Stored items:

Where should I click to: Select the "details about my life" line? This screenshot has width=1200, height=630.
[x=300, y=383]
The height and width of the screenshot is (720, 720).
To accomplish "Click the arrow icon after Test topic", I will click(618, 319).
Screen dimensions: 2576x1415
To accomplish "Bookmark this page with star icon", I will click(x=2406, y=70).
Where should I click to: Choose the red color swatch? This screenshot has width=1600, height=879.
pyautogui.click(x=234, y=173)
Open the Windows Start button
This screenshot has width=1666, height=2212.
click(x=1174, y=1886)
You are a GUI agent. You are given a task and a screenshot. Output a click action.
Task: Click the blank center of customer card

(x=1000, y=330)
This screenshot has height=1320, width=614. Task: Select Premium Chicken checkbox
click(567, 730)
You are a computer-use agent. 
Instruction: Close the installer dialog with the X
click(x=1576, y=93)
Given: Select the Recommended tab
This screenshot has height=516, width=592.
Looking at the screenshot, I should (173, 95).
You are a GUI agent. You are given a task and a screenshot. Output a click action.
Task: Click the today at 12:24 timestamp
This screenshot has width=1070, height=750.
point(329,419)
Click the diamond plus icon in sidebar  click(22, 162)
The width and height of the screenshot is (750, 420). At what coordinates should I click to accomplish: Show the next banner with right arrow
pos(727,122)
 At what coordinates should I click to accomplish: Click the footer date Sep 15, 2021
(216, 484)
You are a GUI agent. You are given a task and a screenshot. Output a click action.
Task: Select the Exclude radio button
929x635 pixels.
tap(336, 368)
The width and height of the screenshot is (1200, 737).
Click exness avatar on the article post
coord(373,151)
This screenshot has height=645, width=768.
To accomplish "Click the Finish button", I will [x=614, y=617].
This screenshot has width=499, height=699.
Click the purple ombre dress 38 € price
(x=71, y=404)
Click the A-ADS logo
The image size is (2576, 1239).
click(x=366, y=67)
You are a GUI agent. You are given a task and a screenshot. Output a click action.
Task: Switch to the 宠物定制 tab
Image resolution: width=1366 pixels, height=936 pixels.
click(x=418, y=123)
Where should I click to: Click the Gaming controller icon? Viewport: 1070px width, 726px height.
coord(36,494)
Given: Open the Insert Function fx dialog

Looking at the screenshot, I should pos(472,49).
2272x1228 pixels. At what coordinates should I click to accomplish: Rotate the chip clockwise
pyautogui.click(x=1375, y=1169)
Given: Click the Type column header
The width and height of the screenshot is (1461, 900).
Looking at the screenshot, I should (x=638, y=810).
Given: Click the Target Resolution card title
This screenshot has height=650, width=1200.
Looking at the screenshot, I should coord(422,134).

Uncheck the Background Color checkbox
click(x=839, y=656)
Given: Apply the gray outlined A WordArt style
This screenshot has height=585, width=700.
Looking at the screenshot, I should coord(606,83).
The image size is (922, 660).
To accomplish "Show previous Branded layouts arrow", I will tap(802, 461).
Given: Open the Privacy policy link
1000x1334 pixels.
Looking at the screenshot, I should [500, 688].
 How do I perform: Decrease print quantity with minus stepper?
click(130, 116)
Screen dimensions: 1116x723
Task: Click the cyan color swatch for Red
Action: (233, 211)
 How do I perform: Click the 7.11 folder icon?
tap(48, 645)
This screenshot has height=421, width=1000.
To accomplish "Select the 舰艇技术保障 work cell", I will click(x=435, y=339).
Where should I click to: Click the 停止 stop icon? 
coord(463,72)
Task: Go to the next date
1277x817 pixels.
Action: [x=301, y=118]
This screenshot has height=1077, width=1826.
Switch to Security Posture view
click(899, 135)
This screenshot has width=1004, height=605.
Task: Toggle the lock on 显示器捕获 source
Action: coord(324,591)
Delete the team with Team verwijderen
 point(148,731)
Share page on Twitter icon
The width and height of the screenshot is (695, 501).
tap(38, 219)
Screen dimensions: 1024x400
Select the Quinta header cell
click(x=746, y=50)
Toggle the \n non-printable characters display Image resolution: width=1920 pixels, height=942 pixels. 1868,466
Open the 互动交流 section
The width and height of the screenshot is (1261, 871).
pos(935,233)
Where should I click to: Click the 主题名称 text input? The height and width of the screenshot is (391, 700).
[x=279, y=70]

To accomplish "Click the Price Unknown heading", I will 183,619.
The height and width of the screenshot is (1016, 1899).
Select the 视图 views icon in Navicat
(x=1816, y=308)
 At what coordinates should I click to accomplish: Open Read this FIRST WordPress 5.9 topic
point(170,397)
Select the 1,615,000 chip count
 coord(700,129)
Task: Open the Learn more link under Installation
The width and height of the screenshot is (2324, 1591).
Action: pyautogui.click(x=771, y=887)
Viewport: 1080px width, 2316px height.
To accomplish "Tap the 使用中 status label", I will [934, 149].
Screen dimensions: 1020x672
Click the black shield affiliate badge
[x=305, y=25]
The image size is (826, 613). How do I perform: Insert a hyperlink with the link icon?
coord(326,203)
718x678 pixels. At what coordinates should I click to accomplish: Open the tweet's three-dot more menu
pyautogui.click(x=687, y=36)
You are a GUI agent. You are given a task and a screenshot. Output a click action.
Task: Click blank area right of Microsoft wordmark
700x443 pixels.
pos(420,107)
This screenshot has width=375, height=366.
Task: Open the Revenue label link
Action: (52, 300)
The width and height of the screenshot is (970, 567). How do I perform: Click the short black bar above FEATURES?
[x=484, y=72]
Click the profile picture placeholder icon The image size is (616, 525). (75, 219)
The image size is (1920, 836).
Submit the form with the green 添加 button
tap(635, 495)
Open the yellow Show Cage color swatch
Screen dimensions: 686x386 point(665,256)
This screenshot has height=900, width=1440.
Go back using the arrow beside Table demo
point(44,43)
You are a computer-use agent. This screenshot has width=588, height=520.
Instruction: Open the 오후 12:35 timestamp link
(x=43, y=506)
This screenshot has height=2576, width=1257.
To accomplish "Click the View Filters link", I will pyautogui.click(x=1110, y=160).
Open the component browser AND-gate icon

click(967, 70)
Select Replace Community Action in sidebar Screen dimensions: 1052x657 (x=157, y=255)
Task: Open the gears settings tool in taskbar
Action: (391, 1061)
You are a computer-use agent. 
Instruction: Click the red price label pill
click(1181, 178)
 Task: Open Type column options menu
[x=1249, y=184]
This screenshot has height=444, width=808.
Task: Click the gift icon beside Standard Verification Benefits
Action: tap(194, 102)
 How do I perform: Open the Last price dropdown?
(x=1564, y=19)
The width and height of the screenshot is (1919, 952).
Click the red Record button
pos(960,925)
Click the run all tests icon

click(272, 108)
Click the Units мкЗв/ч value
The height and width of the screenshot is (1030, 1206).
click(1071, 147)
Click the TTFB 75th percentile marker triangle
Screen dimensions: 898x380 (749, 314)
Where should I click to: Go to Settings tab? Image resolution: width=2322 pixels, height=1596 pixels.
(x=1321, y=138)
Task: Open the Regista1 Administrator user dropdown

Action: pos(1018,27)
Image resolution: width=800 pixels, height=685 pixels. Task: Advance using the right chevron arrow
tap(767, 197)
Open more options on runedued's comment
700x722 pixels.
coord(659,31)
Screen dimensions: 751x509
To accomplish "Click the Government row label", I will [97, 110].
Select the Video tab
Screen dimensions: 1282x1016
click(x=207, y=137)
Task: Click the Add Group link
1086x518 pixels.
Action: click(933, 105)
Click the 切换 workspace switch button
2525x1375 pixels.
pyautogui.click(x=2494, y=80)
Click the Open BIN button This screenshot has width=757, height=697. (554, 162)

_EXERCISE DESCRIPTION_: Rewrite the listing so that every "GUI agent" becomes "interface agent", and leave everything else unchanged.

_RESPONSE TO THE EXERCISE_:
Where should I click to: Select the "details about my life" line? This screenshot has width=1200, height=630.
[x=300, y=383]
The height and width of the screenshot is (720, 720).
To accomplish "Click the arrow icon after Test topic", I will click(618, 319).
Screen dimensions: 2576x1415
To accomplish "Bookmark this page with star icon", I will click(x=2406, y=70).
Where should I click to: Choose the red color swatch? This screenshot has width=1600, height=879.
pyautogui.click(x=234, y=173)
Open the Windows Start button
This screenshot has width=1666, height=2212.
click(x=1174, y=1886)
You are a interface agent. You are given a task and a screenshot. Output a click action.
Task: Click the blank center of customer card

(x=1000, y=330)
This screenshot has height=1320, width=614. Task: Select Premium Chicken checkbox
click(567, 730)
You are a computer-use agent. 
Instruction: Close the installer dialog with the X
click(x=1576, y=93)
Given: Select the Recommended tab
This screenshot has height=516, width=592.
Looking at the screenshot, I should (173, 95).
You are a interface agent. You are given a task and a screenshot. Output a click action.
Task: Click the today at 12:24 timestamp
This screenshot has width=1070, height=750.
point(329,419)
Click the diamond plus icon in sidebar  click(22, 162)
The width and height of the screenshot is (750, 420). At what coordinates should I click to accomplish: Show the next banner with right arrow
pos(727,122)
 At what coordinates should I click to accomplish: Click the footer date Sep 15, 2021
(216, 484)
You are a interface agent. You are given a task and a screenshot. Output a click action.
Task: Select the Exclude radio button
929x635 pixels.
tap(336, 368)
The width and height of the screenshot is (1200, 737).
Click exness avatar on the article post
coord(373,151)
This screenshot has height=645, width=768.
To accomplish "Click the Finish button", I will [x=614, y=617].
This screenshot has width=499, height=699.
Click the purple ombre dress 38 € price
(x=71, y=404)
Click the A-ADS logo
The image size is (2576, 1239).
click(x=366, y=67)
You are a interface agent. You are given a task and a screenshot. Output a click action.
Task: Switch to the 宠物定制 tab
Image resolution: width=1366 pixels, height=936 pixels.
click(x=418, y=123)
Where should I click to: Click the Gaming controller icon? Viewport: 1070px width, 726px height.
coord(36,494)
Given: Open the Insert Function fx dialog

Looking at the screenshot, I should pos(472,49).
2272x1228 pixels. At what coordinates should I click to accomplish: Rotate the chip clockwise
pyautogui.click(x=1375, y=1169)
Given: Click the Type column header
The width and height of the screenshot is (1461, 900).
Looking at the screenshot, I should (x=638, y=810).
Given: Click the Target Resolution card title
This screenshot has height=650, width=1200.
Looking at the screenshot, I should coord(422,134).

Uncheck the Background Color checkbox
click(x=839, y=656)
Given: Apply the gray outlined A WordArt style
This screenshot has height=585, width=700.
Looking at the screenshot, I should coord(606,83).
The image size is (922, 660).
To accomplish "Show previous Branded layouts arrow", I will tap(802, 461).
Given: Open the Privacy policy link
1000x1334 pixels.
Looking at the screenshot, I should [500, 688].
 How do I perform: Decrease print quantity with minus stepper?
click(130, 116)
Screen dimensions: 1116x723
Task: Click the cyan color swatch for Red
Action: (233, 211)
 How do I perform: Click the 7.11 folder icon?
tap(48, 645)
This screenshot has height=421, width=1000.
To accomplish "Select the 舰艇技术保障 work cell", I will click(x=435, y=339).
Where should I click to: Click the 停止 stop icon? 
coord(463,72)
Task: Go to the next date
1277x817 pixels.
Action: [x=301, y=118]
This screenshot has height=1077, width=1826.
Switch to Security Posture view
click(899, 135)
This screenshot has width=1004, height=605.
Task: Toggle the lock on 显示器捕获 source
Action: coord(324,591)
Delete the team with Team verwijderen
 point(148,731)
Share page on Twitter icon
The width and height of the screenshot is (695, 501).
tap(38, 219)
Screen dimensions: 1024x400
Select the Quinta header cell
click(x=746, y=50)
Toggle the \n non-printable characters display Image resolution: width=1920 pixels, height=942 pixels. 1868,466
Open the 互动交流 section
The width and height of the screenshot is (1261, 871).
pos(935,233)
Where should I click to: Click the 主题名称 text input? The height and width of the screenshot is (391, 700).
[x=279, y=70]

To accomplish "Click the Price Unknown heading", I will 183,619.
The height and width of the screenshot is (1016, 1899).
Select the 视图 views icon in Navicat
(x=1816, y=308)
 At what coordinates should I click to accomplish: Open Read this FIRST WordPress 5.9 topic
point(170,397)
Select the 1,615,000 chip count
 coord(700,129)
Task: Open the Learn more link under Installation
The width and height of the screenshot is (2324, 1591).
Action: pyautogui.click(x=771, y=887)
Viewport: 1080px width, 2316px height.
To accomplish "Tap the 使用中 status label", I will [934, 149].
Screen dimensions: 1020x672
Click the black shield affiliate badge
[x=305, y=25]
The image size is (826, 613). How do I perform: Insert a hyperlink with the link icon?
coord(326,203)
718x678 pixels. At what coordinates should I click to accomplish: Open the tweet's three-dot more menu
pyautogui.click(x=687, y=36)
You are a interface agent. You are given a task and a screenshot. Output a click action.
Task: Click blank area right of Microsoft wordmark
700x443 pixels.
pos(420,107)
This screenshot has width=375, height=366.
Task: Open the Revenue label link
Action: (52, 300)
The width and height of the screenshot is (970, 567). How do I perform: Click the short black bar above FEATURES?
[x=484, y=72]
Click the profile picture placeholder icon The image size is (616, 525). (75, 219)
The image size is (1920, 836).
Submit the form with the green 添加 button
tap(635, 495)
Open the yellow Show Cage color swatch
Screen dimensions: 686x386 point(665,256)
This screenshot has height=900, width=1440.
Go back using the arrow beside Table demo
point(44,43)
You are a computer-use agent. This screenshot has width=588, height=520.
Instruction: Open the 오후 12:35 timestamp link
(x=43, y=506)
This screenshot has height=2576, width=1257.
To accomplish "Click the View Filters link", I will pyautogui.click(x=1110, y=160).
Open the component browser AND-gate icon

click(967, 70)
Select Replace Community Action in sidebar Screen dimensions: 1052x657 (x=157, y=255)
Task: Open the gears settings tool in taskbar
Action: (391, 1061)
You are a computer-use agent. 
Instruction: Click the red price label pill
click(1181, 178)
 Task: Open Type column options menu
[x=1249, y=184]
This screenshot has height=444, width=808.
Task: Click the gift icon beside Standard Verification Benefits
Action: tap(194, 102)
 How do I perform: Open the Last price dropdown?
(x=1564, y=19)
The width and height of the screenshot is (1919, 952).
Click the red Record button
pos(960,925)
Click the run all tests icon

click(272, 108)
Click the Units мкЗв/ч value
The height and width of the screenshot is (1030, 1206).
click(1071, 147)
Click the TTFB 75th percentile marker triangle
Screen dimensions: 898x380 (749, 314)
Where should I click to: Go to Settings tab? Image resolution: width=2322 pixels, height=1596 pixels.
(x=1321, y=138)
Task: Open the Regista1 Administrator user dropdown

Action: pos(1018,27)
Image resolution: width=800 pixels, height=685 pixels. Task: Advance using the right chevron arrow
tap(767, 197)
Open more options on runedued's comment
700x722 pixels.
coord(659,31)
Screen dimensions: 751x509
To accomplish "Click the Government row label", I will [97, 110].
Select the Video tab
Screen dimensions: 1282x1016
click(x=207, y=137)
Task: Click the Add Group link
1086x518 pixels.
Action: click(933, 105)
Click the 切换 workspace switch button
2525x1375 pixels.
pyautogui.click(x=2494, y=80)
Click the Open BIN button This screenshot has width=757, height=697. (554, 162)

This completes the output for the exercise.